There's an old saying that was true at my house:  "Early is on time.  On time is LATE.  And Late???  Just stay home."  This left such an imprint on me that even today, I'm very upset if I show up late for anything.  

My wife is the same way.  She has always left the house and headed out to work between 15 to 30 minutes than is necessary for her start time.  She just loved being early.  She would take her time getting everything squared away, and if possible, sit and have a coffee and read the paper before she "clocked in" for the day.  She couldn't understand why anyone would be late to work, let alone consistently late for work.

Why am I mentioning this today?  In the past week, I was impressed and astonished - TWICE.  Now that I do all of my meetings via ZOOM, I've gotten used to people straggling in a few minutes late.  OK, truth be told, I've been getting used to it for about 64 years now.  But.  This week there was hope!  This week, not one, but TWO people showed up ahead of time for a Zoom call.  I hosted both of these calls, and I'm quite used to starting the meeting three minutes early.  It gives me time to adjust my virtual background and make sure I look somewhat presentable.  

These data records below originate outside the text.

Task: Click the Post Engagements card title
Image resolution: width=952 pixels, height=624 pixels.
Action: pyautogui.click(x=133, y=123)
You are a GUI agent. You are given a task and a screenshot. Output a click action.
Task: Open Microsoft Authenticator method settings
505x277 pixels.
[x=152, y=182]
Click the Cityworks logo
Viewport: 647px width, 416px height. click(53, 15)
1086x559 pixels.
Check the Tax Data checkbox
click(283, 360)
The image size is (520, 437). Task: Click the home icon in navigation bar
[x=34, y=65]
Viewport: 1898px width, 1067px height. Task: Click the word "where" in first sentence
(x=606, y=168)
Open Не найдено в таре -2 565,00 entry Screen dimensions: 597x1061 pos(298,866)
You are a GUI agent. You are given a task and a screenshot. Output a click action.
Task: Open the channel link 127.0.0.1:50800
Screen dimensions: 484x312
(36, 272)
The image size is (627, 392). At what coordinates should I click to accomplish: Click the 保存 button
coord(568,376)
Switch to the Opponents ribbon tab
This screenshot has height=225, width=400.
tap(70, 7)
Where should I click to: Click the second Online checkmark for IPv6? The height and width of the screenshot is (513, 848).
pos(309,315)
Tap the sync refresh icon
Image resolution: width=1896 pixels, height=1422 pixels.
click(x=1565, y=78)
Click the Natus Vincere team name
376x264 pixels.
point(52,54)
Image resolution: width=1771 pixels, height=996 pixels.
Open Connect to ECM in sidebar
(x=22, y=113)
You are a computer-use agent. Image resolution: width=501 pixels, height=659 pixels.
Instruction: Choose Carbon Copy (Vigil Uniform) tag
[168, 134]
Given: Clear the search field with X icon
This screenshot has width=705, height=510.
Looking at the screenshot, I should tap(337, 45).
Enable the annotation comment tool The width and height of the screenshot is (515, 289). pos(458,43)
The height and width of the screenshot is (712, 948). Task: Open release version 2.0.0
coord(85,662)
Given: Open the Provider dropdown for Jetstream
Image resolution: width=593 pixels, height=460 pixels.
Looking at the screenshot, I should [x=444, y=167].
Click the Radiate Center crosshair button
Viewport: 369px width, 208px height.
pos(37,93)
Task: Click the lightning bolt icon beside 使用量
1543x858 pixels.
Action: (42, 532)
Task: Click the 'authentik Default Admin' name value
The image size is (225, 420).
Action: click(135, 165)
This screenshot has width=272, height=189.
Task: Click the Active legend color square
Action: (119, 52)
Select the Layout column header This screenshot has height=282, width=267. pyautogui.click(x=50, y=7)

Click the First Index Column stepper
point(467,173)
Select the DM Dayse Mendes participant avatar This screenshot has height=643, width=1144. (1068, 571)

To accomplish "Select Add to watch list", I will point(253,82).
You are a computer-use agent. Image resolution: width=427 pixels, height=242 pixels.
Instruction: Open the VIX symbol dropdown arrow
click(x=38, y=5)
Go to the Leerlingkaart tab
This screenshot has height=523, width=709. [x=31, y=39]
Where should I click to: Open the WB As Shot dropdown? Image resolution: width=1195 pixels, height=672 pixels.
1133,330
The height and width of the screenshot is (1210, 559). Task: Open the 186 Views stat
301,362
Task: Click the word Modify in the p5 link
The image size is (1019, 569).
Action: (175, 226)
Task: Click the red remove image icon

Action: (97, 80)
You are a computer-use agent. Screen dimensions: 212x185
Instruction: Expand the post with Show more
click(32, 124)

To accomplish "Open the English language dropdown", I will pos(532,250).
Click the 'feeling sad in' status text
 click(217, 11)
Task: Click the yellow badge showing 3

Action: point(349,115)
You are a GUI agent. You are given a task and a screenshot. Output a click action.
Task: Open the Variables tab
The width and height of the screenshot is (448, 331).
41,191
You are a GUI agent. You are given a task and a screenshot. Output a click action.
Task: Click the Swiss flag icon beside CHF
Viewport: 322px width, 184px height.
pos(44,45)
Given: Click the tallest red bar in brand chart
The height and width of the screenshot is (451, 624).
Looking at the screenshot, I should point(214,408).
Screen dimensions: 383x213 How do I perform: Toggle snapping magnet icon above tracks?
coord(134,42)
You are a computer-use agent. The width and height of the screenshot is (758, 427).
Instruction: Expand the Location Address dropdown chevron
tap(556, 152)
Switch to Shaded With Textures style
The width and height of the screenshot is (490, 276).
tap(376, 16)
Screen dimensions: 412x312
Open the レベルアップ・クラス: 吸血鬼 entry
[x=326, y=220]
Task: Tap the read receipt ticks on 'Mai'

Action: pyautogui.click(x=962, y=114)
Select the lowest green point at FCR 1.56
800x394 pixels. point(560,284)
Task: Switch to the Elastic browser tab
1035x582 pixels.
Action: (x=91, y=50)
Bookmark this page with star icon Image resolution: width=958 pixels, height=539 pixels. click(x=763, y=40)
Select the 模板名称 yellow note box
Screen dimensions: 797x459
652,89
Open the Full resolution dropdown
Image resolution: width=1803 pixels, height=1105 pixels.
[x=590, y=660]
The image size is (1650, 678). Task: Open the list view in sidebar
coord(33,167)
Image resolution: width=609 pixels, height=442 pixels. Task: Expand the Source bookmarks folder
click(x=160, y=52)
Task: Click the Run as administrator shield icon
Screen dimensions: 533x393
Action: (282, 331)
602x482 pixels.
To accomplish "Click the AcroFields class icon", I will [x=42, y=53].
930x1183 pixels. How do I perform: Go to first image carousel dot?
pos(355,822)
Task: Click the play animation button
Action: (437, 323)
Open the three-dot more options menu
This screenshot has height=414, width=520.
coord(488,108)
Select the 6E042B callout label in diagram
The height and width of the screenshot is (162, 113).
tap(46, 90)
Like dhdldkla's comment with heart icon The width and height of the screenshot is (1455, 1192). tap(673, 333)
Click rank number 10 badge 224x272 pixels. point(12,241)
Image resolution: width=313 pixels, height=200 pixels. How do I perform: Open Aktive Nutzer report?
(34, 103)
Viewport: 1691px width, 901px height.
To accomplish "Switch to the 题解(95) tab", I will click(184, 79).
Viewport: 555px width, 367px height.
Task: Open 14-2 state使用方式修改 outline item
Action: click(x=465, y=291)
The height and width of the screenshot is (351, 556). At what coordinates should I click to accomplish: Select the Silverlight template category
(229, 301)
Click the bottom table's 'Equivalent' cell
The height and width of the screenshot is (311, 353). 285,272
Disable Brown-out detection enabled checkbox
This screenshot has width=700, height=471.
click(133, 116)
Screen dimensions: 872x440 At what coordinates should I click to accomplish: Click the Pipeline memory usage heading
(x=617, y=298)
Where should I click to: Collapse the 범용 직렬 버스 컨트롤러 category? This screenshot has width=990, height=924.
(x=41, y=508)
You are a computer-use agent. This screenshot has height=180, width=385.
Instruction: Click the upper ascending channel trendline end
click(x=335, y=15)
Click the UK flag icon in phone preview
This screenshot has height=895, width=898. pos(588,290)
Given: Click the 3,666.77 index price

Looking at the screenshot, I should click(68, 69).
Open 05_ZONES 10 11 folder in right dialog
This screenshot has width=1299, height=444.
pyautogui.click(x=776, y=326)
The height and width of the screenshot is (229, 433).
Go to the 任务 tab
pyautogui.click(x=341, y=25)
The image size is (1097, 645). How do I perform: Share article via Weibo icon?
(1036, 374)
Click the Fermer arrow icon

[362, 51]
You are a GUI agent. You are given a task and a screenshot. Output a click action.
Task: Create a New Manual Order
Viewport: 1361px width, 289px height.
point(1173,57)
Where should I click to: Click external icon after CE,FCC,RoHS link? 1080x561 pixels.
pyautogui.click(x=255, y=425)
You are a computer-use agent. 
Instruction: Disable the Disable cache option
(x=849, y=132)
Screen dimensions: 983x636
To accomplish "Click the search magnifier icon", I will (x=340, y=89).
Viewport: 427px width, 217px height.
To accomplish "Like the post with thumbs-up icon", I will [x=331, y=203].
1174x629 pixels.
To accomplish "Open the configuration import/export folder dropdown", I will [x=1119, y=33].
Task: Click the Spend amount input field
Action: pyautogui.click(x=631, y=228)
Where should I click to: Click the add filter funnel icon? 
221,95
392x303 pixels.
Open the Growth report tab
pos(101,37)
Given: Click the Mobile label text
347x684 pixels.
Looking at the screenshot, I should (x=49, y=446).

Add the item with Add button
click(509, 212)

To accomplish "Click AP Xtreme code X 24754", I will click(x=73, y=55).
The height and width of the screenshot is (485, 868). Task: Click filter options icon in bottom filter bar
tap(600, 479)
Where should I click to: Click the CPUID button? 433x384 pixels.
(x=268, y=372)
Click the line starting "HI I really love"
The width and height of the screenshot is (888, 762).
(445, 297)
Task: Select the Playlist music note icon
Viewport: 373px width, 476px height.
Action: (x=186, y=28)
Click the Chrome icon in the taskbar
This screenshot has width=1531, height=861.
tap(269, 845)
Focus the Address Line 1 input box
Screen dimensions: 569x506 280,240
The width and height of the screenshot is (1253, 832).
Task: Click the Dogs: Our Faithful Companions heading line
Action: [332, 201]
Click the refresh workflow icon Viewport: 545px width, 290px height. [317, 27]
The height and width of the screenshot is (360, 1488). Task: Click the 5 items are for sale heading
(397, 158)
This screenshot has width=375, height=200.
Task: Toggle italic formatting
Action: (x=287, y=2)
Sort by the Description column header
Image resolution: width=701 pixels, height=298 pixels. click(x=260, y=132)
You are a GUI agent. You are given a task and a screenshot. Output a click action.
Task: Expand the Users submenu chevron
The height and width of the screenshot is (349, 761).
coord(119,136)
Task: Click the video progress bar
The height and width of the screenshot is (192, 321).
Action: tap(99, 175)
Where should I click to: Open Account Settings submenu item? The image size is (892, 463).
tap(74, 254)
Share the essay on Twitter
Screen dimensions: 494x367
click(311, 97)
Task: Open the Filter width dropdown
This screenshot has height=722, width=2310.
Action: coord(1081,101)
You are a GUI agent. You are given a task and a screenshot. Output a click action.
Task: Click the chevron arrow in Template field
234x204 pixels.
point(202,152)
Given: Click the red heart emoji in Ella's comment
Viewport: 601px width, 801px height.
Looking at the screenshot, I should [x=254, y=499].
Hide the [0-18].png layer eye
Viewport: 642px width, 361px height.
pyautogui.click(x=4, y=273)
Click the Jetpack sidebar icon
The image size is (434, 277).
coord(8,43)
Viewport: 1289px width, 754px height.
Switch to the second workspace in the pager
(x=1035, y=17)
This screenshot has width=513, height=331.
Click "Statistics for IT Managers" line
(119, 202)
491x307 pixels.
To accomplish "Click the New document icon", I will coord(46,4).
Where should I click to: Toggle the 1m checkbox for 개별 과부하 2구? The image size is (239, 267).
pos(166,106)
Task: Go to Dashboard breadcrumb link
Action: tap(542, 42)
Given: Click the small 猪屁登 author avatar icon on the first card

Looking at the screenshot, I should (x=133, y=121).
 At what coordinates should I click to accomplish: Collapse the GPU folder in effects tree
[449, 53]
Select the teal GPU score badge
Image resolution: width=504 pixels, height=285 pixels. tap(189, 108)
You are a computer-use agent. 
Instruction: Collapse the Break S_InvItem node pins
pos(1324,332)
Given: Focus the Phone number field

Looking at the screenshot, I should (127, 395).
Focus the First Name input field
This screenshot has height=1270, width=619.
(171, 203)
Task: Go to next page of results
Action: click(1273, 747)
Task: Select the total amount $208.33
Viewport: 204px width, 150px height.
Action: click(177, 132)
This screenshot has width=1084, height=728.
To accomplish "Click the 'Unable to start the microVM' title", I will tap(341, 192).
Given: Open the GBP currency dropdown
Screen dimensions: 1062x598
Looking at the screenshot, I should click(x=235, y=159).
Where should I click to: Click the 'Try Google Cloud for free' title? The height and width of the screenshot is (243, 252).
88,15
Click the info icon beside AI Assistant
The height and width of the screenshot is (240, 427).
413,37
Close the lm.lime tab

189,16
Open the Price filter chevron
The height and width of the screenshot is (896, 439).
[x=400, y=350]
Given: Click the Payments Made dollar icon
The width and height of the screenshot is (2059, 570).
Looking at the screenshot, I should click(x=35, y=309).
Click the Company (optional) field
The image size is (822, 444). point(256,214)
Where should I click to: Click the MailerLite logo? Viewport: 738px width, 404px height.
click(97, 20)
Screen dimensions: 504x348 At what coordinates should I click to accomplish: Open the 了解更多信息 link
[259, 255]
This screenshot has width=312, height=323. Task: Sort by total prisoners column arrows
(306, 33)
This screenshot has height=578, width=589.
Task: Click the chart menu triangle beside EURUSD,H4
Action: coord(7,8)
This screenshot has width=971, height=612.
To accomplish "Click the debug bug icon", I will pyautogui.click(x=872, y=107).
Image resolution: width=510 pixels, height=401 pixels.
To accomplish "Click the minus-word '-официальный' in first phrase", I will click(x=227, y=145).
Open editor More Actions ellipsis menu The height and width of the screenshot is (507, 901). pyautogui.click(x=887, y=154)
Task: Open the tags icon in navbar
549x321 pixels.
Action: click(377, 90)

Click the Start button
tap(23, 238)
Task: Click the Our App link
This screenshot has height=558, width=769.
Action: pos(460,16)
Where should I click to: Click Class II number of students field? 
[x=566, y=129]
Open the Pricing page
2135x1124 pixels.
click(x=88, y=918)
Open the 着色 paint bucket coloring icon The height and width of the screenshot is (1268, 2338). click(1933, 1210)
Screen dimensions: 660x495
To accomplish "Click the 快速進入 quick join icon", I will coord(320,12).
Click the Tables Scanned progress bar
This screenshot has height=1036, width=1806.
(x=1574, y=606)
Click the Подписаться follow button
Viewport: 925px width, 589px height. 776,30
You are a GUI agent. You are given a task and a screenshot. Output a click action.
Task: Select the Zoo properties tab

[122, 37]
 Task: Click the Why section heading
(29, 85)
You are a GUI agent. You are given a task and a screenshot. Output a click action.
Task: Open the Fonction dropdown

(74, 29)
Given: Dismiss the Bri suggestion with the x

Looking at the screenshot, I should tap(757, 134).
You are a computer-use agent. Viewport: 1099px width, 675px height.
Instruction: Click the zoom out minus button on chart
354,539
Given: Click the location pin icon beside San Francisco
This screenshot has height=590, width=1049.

The two people that showed up on time were very different in demographics.  A woman in her sixties who I've known for years, but hadn't spoken to in years was in the "waiting room" as I opened up the meeting.  I smiled knowing that we had shared our common values.  I shouldn't have been surprised at all.  The younger gentleman that was early did surprise me.  Here was a guy, probably in his thirties, showing up early.  I shared how impressed I was that he was early.  Since we hadn't met before, he only smiled in acknowledgement. 

Being early is a sign of respect.  It's a bit sad that the simple act of a couple people being a few minutes early caught my attention this week.  And yet - in these days of virtual meetings and months since I've actually enjoyed the in person company of friends, it was a bright light for me.  

Seek and ye shall find!  I didn't know that I had been seeking respect and humanity, but....  it found me anyway.

What about you?  Have you been looking for and finding the good in people lately?  Are you seeing it or noticing it?  If not - go looking for it and let me know what you find.